我和她之間的關係也可能就這樣草草結束了。我不怪她,我只能怪我自己放肆自己的行為,貪圖一時的快樂,我該為自己的行為買單。
出院後,我去看望李雅琪,但遭到了她父親的李義宏的阻撓。
李義宏甚至認為是我的存在把她的女兒搞成了現在的樣子。
我據理力爭,他終於給了我一次和李雅琪見面的機會。
李雅琪顯得很平靜,又恢復到一個男孩子的裝扮。
她白淨的臉上顯出滄桑的悲哀感。她從小失去了母愛,在她父親的庇護下長大成人,短暫的母女團聚,得而復失,而且生死不明。又是這位幻影般的母愛讓她經歷了一場恐怖殘酷屈辱的畫面,這可能終身會如影隨形地伴著她,讓她痛苦悲哀。
「雅琪,我沒有及時的保護你,對不起呀!」
她搖了搖頭,沙啞著說:「你不要自責,這都是我的命,我的劫數。我可能要去澳洲,現在正在辦簽證,我們以後有緣再見。」
她說得我忍不住流下了眼淚。我從來沒有在女人面前流過淚,畢竟我們在一起相處日久。
在她的內心裡,她已經把我變成了她愛的男人,她從來沒有做過飯,但她卻嘗試著為我做飯。
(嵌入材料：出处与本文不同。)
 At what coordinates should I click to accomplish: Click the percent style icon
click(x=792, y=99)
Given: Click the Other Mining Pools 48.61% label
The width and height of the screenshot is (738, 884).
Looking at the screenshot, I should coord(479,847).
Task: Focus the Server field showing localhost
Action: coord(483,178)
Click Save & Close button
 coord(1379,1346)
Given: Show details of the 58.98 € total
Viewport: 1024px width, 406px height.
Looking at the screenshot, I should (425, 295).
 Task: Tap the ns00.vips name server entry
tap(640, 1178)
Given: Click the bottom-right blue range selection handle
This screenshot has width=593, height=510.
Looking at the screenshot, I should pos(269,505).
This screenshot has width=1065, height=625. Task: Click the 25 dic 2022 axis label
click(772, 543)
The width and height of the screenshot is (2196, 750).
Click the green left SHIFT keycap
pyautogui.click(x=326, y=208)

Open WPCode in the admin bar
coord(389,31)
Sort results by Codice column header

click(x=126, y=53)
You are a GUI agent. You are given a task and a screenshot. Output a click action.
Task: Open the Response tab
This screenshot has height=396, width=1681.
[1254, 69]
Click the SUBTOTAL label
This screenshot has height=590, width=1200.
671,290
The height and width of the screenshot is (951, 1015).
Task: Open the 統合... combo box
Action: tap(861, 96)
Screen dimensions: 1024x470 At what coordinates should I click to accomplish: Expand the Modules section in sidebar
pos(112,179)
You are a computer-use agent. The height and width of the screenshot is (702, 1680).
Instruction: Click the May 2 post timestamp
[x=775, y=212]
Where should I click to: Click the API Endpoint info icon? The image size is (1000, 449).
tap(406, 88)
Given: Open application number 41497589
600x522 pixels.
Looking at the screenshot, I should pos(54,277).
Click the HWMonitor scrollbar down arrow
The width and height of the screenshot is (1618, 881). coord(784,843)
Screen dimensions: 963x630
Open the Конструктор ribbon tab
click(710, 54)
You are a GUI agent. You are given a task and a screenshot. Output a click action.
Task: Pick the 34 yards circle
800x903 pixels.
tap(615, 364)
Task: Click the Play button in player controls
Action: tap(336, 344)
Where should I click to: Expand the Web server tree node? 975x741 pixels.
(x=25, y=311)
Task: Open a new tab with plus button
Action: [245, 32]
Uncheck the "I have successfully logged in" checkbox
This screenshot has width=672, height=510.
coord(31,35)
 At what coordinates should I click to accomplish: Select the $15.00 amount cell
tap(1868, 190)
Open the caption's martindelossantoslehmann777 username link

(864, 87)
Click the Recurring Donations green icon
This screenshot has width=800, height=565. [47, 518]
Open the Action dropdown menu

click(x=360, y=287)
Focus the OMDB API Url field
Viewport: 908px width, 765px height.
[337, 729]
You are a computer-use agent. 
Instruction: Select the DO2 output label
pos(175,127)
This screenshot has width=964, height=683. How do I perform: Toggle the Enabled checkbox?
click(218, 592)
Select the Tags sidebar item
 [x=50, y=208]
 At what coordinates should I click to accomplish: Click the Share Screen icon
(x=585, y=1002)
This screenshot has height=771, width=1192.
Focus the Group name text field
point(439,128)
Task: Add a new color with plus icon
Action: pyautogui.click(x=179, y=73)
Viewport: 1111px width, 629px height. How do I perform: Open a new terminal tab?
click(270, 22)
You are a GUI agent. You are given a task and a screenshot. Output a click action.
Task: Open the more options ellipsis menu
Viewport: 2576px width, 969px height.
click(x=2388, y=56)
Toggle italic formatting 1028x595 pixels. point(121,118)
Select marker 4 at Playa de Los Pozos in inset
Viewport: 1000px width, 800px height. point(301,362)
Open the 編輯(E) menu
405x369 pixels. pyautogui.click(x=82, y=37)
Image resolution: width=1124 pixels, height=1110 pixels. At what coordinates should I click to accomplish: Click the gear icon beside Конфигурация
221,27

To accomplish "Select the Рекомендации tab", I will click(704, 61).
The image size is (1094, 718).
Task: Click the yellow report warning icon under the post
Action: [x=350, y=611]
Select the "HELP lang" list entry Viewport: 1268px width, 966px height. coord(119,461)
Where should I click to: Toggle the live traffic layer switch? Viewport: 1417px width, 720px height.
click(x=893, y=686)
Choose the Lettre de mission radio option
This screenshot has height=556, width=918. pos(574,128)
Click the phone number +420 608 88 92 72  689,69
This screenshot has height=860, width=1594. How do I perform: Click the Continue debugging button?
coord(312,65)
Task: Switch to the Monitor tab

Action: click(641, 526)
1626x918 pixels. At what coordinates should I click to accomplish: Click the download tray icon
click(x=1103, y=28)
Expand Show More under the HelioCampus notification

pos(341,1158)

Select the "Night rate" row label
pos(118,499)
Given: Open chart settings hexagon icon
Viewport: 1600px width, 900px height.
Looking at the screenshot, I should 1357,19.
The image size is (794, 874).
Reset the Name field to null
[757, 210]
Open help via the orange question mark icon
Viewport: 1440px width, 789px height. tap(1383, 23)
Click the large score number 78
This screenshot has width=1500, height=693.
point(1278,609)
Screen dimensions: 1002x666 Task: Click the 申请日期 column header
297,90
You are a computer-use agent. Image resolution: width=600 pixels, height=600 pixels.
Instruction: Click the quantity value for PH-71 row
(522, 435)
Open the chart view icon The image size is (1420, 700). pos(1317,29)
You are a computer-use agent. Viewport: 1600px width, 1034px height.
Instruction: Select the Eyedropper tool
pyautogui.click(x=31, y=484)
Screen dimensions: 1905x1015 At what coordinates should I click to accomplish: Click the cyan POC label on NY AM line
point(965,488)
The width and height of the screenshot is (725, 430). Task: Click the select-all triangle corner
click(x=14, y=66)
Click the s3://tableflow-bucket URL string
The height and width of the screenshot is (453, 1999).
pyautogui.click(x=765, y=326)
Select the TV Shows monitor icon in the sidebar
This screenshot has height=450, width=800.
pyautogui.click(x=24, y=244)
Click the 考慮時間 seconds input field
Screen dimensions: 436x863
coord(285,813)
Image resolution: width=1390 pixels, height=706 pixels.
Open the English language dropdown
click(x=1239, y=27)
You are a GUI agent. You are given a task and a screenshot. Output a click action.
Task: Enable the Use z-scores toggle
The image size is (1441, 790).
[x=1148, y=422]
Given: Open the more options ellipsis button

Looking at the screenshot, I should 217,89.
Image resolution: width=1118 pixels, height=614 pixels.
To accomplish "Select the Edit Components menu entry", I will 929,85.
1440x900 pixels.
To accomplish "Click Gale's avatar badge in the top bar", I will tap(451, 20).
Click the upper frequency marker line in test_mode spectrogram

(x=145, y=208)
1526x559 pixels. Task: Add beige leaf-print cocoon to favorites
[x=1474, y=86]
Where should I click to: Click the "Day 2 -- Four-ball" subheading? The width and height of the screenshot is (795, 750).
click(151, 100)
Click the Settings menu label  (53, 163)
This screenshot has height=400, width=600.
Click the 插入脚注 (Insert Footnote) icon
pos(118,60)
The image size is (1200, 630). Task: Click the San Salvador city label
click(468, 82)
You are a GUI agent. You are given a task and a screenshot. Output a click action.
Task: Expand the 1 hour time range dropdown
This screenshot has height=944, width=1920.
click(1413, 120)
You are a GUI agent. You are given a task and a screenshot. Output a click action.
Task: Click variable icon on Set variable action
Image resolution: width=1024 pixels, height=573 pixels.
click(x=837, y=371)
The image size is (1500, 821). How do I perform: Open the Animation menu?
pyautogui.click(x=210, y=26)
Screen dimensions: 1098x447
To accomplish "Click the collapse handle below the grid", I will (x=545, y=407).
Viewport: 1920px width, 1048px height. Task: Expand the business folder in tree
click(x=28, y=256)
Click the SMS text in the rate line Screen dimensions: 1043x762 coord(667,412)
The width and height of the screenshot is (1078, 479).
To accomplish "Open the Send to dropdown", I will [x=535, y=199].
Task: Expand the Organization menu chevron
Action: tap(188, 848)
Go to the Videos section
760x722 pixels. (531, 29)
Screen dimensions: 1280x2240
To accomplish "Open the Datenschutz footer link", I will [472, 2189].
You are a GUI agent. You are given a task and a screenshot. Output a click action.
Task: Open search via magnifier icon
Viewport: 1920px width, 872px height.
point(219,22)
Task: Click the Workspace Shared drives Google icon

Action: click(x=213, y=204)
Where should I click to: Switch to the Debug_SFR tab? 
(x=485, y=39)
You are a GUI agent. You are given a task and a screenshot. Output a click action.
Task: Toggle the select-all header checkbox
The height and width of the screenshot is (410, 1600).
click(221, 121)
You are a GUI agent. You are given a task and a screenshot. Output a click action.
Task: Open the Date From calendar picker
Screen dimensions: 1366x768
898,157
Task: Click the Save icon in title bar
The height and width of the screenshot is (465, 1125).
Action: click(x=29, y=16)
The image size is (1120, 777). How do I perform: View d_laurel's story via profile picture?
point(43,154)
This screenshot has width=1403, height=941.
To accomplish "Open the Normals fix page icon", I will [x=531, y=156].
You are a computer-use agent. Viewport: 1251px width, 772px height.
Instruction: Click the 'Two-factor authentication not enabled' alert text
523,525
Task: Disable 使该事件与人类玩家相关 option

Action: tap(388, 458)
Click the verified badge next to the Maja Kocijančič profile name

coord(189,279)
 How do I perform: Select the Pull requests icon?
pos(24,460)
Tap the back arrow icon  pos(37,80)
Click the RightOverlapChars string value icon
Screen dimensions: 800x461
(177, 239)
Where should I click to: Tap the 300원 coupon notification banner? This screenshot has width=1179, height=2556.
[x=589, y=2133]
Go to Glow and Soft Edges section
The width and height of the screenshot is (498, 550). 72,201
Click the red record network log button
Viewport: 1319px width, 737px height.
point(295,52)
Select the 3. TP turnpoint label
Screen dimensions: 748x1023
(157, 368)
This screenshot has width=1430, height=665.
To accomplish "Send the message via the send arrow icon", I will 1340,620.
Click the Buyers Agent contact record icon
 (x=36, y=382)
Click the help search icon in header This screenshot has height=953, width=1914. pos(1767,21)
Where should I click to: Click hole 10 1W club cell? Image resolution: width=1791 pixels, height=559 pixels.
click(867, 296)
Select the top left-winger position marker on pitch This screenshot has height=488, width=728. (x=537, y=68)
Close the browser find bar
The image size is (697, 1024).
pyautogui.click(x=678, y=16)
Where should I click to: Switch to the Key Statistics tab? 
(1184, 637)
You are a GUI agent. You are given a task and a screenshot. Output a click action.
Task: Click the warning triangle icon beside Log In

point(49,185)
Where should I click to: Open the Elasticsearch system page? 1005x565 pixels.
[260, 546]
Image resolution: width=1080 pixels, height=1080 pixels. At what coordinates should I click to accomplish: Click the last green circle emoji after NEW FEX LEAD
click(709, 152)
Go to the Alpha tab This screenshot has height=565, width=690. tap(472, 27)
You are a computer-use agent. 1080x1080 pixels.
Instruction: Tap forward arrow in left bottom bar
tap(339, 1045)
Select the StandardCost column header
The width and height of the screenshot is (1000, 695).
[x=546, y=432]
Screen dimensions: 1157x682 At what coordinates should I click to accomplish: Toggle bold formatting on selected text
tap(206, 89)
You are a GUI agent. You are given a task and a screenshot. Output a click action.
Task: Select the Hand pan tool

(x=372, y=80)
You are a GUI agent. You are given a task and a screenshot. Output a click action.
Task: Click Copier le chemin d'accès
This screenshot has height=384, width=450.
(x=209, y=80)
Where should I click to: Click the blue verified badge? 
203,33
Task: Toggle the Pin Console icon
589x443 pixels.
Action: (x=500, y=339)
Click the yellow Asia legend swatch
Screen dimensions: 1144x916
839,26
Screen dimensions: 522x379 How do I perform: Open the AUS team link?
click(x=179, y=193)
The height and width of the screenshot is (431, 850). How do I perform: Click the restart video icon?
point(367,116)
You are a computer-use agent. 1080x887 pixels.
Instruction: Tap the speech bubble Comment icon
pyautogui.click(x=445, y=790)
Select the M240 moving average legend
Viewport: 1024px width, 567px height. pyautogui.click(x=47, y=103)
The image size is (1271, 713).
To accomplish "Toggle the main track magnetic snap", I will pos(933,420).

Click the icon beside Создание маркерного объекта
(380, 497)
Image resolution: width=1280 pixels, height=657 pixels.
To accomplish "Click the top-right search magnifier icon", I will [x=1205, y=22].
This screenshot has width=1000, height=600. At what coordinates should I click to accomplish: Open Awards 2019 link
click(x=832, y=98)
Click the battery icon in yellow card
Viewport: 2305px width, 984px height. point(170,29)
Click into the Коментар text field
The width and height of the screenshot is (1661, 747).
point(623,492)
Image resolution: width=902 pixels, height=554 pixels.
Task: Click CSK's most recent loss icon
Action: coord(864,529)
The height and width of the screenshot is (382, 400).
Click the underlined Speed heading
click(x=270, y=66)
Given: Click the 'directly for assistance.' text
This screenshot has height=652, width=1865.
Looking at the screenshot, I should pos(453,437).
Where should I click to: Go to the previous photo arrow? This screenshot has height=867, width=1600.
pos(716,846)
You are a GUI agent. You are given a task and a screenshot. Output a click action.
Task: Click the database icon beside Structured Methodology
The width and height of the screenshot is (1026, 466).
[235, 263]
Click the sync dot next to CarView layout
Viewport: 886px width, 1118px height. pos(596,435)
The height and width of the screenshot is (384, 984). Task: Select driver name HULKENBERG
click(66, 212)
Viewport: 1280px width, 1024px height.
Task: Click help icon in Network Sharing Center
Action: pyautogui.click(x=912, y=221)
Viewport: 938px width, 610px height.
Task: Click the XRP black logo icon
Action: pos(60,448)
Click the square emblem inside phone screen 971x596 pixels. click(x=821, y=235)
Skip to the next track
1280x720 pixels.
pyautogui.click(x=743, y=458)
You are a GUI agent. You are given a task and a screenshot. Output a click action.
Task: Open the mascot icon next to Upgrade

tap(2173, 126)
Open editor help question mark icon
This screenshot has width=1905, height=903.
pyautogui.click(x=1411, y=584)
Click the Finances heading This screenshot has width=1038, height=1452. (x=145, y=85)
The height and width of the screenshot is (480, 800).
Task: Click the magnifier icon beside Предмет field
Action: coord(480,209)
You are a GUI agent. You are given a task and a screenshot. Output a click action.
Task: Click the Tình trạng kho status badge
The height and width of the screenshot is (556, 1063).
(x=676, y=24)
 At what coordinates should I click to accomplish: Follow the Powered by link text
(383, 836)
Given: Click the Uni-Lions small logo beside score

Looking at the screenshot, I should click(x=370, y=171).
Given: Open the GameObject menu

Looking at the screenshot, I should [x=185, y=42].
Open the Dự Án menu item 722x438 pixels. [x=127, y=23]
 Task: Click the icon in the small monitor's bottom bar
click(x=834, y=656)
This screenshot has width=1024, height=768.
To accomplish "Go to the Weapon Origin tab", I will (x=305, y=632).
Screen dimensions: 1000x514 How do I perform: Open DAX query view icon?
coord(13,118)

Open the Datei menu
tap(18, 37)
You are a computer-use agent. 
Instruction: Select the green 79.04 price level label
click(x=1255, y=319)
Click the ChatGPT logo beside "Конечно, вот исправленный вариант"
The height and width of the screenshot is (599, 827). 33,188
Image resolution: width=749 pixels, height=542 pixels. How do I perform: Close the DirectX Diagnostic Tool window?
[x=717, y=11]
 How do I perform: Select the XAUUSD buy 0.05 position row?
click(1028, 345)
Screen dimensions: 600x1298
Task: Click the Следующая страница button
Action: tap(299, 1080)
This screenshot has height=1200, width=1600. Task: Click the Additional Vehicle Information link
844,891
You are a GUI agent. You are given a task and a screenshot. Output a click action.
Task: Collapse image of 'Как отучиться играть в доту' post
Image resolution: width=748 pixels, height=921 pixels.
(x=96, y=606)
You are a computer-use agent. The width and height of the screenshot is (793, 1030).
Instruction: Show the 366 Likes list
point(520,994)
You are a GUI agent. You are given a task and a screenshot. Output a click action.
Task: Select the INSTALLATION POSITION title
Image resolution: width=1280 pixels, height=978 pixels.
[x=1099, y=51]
晚上我回來晚了,她一直等我回來。
「雅琪,能不走嗎?我一直陪著你,不再讓你受委屈。」
她搖著頭,說:「我想出去一段時間,讓我想想自己的人生,我們有緣再見。」
她向我重複著「有緣再見」,給了我一種幻覺,她將來還會回來找我。
「那你媽怎麼辦?」
「那就交給警方吧,我在家裡也於事無補。」
她媽在她心中只是一個概念,剛剛有了媽的感覺,卻被一場突如其來的劫難徹底毀滅了。她媽帶給她的不是溫馨溫情,卻是災難、夢魘、痛苦。
「讓我再擁抱你一次吧!」
我抱住她,我以為她會雙手擁著我,潸然淚下,但她並沒有任何的反應,直直地站在那裡。
我頹然地離開了她。她臨走的那天,沒有人送行,就連陳勝楠也不知道。據說,是她爸派了手下的一個秘書把她送上了機場。